Zaten başta İstanbul olmak üzere Antalya ve diğer kentlerde meydanlara çıkan bir kısım Suriyeliler kutlama yapmaktalar…
Kaldı ki yeni yönetimin sahipleri olacak güçler dışardaki Suriyelilere ülkelerine dönme çağırısı yapıyorlar…
Esat’ın ülkesini terk etmesi ve siyasi sisteminin çökmesi olayında çok dikkat çeken asıl olay “Suriye ordusunun tek bir mermi atmadan geri çekilmesidir…”
HTŞ ve diğer muhalif grupların 10 gibi kısa bir sürede Şam’ı ele geçirmesinin özünde Suriye ordusunun bu tutumu yatmaktadır…

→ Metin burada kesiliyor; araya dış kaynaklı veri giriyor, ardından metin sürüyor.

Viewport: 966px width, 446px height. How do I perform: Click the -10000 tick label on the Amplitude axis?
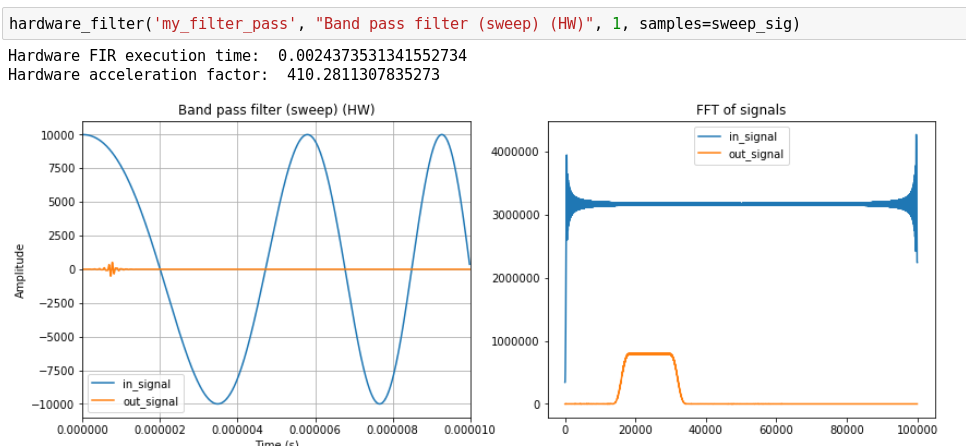point(47,404)
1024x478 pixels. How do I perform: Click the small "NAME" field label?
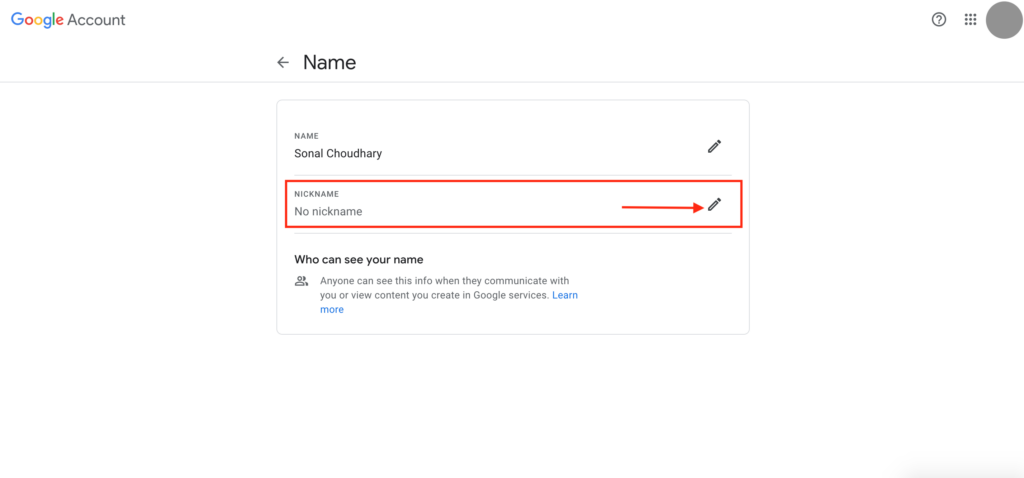(306, 135)
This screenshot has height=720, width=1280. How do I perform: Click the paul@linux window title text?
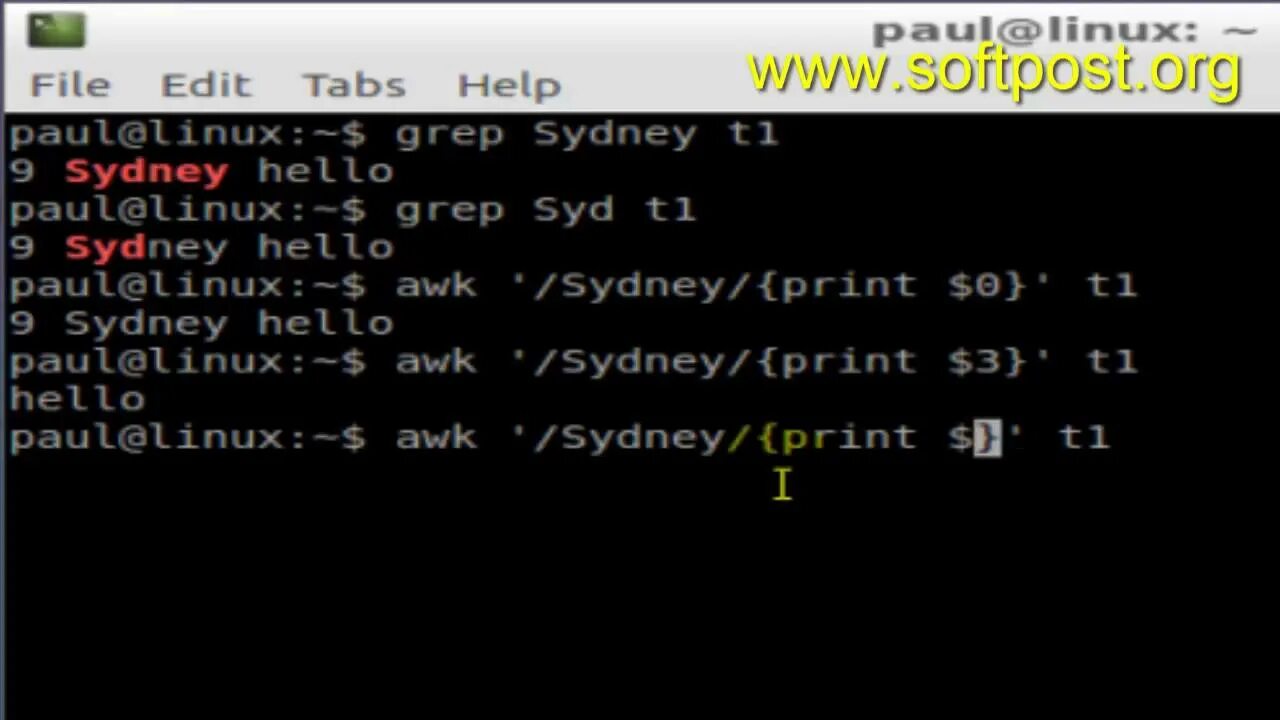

Aynı olay Irak’ta da yaşandı…
Körfeze çıkan ABD askerleri, Irak ordusu karşısında hiç bir direnmeyle karşılaşmadan 10 günde hiç çatışma olmadan Bağdat’a girmişler ve Irak ordusu tek bir mermi atmadan ülkesini teslim etmişti.
Şurası çok nettir ki; dünyadaki tüm devletlerin siyasal sistemlerinin koruyucusu o devletin silahlı kuvvetleridir…
Çok benzer olmazsa da 1991 yılında Moskova’da Yeltsin denen biri Kızılordunun tanklarından birinin üstüne çıktı, halk alkışladı, dünyaya korku salan “Kızılordu ses etmedi” ve sosyalizm bir anda çöktü…
Aslında siyasal sistemleri çökerten, son örnek olarak Suriye’de de görüleceği gibi “muhalif güçler” değildir…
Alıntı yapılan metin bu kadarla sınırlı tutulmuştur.